第6話 脱出

 地獄の日々は終わらない。


 長い眠りから目覚めると、滝沢はすでに帰ってきていた。


 ほら、と見せてきた動画には、リオンに優しく接してくれたクラスメイトたちが滝沢によって惨殺ざんさつされていく様子が克明こくめいに収められていた。


 誰も彼もが断末魔の叫びを喉から絞り出しながら血飛沫を上げて物言わぬ肉塊と化していく。

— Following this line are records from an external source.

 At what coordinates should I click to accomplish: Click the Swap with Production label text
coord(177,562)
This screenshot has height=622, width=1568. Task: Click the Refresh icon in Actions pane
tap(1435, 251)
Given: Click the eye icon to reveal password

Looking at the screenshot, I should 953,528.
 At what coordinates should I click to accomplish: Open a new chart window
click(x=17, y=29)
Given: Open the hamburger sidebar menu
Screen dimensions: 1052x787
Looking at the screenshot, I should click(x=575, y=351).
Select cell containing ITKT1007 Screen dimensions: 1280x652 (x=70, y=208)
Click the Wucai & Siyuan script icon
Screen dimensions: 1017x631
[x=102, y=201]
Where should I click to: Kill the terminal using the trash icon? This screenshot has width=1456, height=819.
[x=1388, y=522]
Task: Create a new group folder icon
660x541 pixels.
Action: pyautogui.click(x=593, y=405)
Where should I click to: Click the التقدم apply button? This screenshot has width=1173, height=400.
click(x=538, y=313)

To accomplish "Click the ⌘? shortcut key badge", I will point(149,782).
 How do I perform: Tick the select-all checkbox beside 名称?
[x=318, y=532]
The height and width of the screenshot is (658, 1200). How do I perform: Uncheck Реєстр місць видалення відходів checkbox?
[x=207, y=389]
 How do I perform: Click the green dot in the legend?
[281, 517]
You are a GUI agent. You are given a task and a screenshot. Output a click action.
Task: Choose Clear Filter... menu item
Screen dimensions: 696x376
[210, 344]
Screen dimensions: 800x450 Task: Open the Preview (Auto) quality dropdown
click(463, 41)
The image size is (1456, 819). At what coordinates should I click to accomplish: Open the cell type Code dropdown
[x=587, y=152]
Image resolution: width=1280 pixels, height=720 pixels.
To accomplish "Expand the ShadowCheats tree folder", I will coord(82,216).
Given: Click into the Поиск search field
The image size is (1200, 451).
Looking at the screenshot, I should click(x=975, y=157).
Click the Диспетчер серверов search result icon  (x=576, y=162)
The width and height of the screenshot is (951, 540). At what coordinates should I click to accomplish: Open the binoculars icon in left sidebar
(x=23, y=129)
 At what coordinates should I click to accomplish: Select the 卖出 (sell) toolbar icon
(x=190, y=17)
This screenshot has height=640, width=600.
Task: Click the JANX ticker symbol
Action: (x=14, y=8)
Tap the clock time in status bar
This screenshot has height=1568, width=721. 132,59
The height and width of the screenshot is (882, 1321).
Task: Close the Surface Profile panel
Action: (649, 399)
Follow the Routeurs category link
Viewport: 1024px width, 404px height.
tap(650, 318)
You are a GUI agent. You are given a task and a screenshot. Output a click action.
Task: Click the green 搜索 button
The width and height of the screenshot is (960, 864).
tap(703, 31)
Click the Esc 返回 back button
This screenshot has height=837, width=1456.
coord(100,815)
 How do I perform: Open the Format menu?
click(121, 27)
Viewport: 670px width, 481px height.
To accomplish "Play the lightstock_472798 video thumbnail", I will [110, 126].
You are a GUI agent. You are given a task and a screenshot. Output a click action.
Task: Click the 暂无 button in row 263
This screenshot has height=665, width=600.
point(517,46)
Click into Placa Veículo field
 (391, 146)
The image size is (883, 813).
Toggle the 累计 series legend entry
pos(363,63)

 動かなくなった彼らの肉片を食べて「やっぱり不味まずいなあ」とぼやく滝沢の平坦な呟きが収録されていて、何度目かの戦慄を覚える。


 滝沢は、クラスメイトの他に、SNSにリオン推しだと投稿している名前も知らないファンたちまでも調べ上げ、毒牙にかけているようだった。


 もう何人殺したのかもわからない。


 自分を好きだと言ってくれている大事な人たちが、自分のせいで殺されていく。


 滝沢の常軌を逸した束縛によって、命が蹂躙じゅうりんされていく。


 リオンはもうまともではいられなかった。


「滝沢、お前が好きだ」


 スマホで録画した殺人の映像を見返している滝沢に、リオンはそう言った。


 滝沢が、うかがうような視線でリオンを見つめる。


「俺が好きなのは、世界でお前だけだ」


 だから、これ以上殺すのはやめてくれ──そう続けて言うのはやめた。


 殺人を止めるために言った方便であると気づかれたら、滝沢の怒りに火を注ぐことになりかねない。


 最悪の展開にまでなる可能性があった。


──最悪の可能性。


 今さら、まだ自分が殺されることを最悪の可能性だと思っていることにリオンは脱力を覚えた。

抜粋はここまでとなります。